With Sheila D. Collins and Gertrude Schaffner Goldberg, Ginsburg co-authored Jobs for All: A Plan for the Revitalization of America, a 1994 manifesto for full employment. One reviewer called it a "path-breaking blueprint for dealing with perhaps the most important resurgent question of the late 20th century: Can triumphant capitalism provide employment for all who seek it? The authors conclude that it can and indeed must." Organized around 11 principles, Jobs for All laid out a program of job creation; increased minimum wage; workplace changes to be more compatible with family life and women's economic achievement; employment opportunity for disadvantaged groups; expanded civil rights and rights in the workplace; investment in public infrastructure; strengthening public finance; corporate accountability, and environmental protection.

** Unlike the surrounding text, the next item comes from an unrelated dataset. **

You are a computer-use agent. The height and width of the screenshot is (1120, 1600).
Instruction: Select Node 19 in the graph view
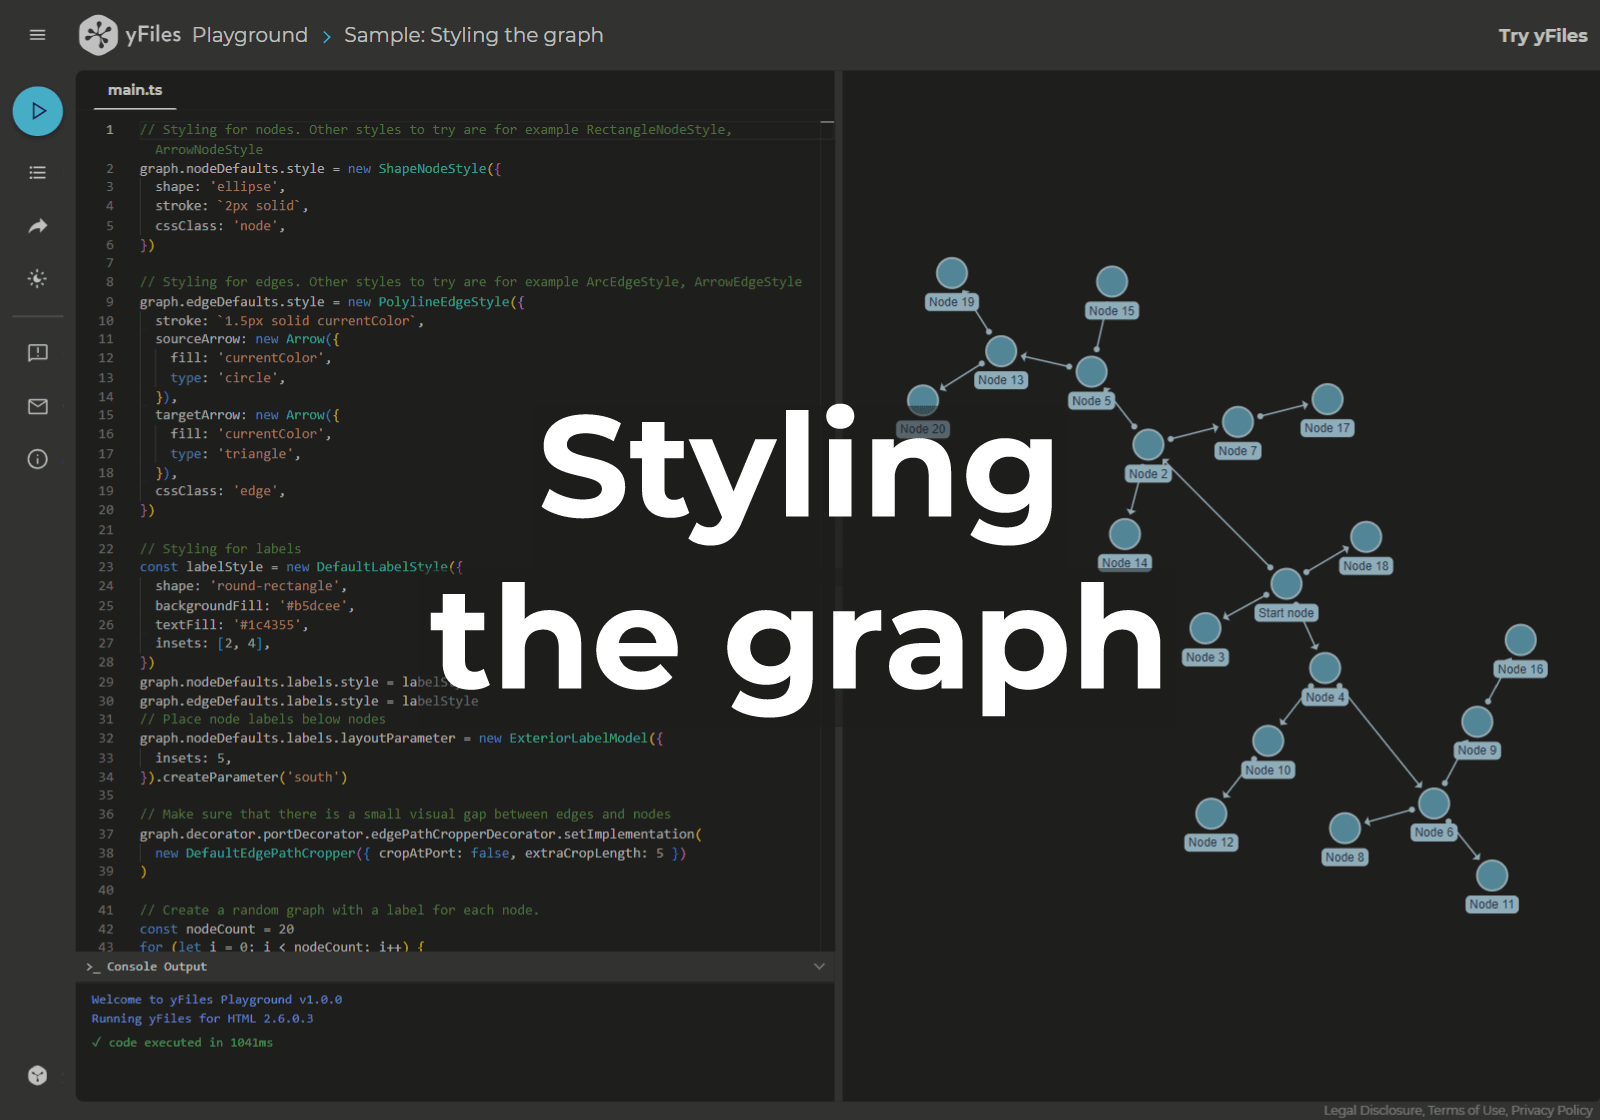pos(951,271)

Out of that publication grew the National Jobs for All Coalition (which became the National Jobs for All Network), as well as a legislative arm, Full Employment Action Council, both of which were initially co-chaired by Coretta Scott King, and of which Ginsburg was a founding member. For Scott King it was part of her efforts to continue the work on poverty and economic inequality that has become her husband Martin Luther King Jr.'s focus late in his life. The group advocated the position that everyone capable of working a job had a right to one and pushed back against federal economists whose policy priorities centered on the success of white men to the exclusion of others. In a 2010 article, Ginsburg wrote of the relationship of activism to employment policy: "Full employment shifts power from capital to labor, so major opposition can be expected from efforts to obtain it. Proponents need more power and a strong movement, including at the grassroots level, pushing for jobs for all--not just jobs for me or my group."

In 1990, Ginsburg was a Guest Scholar at the Wissenschaftscentrum in Berlin, continuing to pursue her comparative, cross-national work. She was a cofounder and long-time participant in Columbia University's Seminar on Full Employment, Social Welfare, and Equity, serving as its co-chair from 1999 to 2020.

Writing after Ginsburg's death, her co-author Gertrude Schaffner Goldberg remembered Ginsburg as a "model of a scholar-activist".

==Personal life==
Ginsburg married Nathan Ginsburg in the mid-1950s. She died on October 8, 2020, aged 91, at a hospital in Queens, New York.

==Works==
- Ginsburg, Helen. Unemployment, Subemployment and Public Policy, Center for Studies of Income Maintenance Policy, New York University, 1975.
- Ginsburg, Helen. Unemployment or Full Employment?, Center for Studies of Income Maintenance Policy, New York University, 1975.
- Ginsburg, Helen. Full employment and public policy: the United States and Sweden. Free Press, 1983.
- Collins, Sheila D., Helen Ginsburg, and Gertrude S. Goldberg. Jobs for all: A plan for the revitalization of America. New Initiatives for Full Employment, 1994.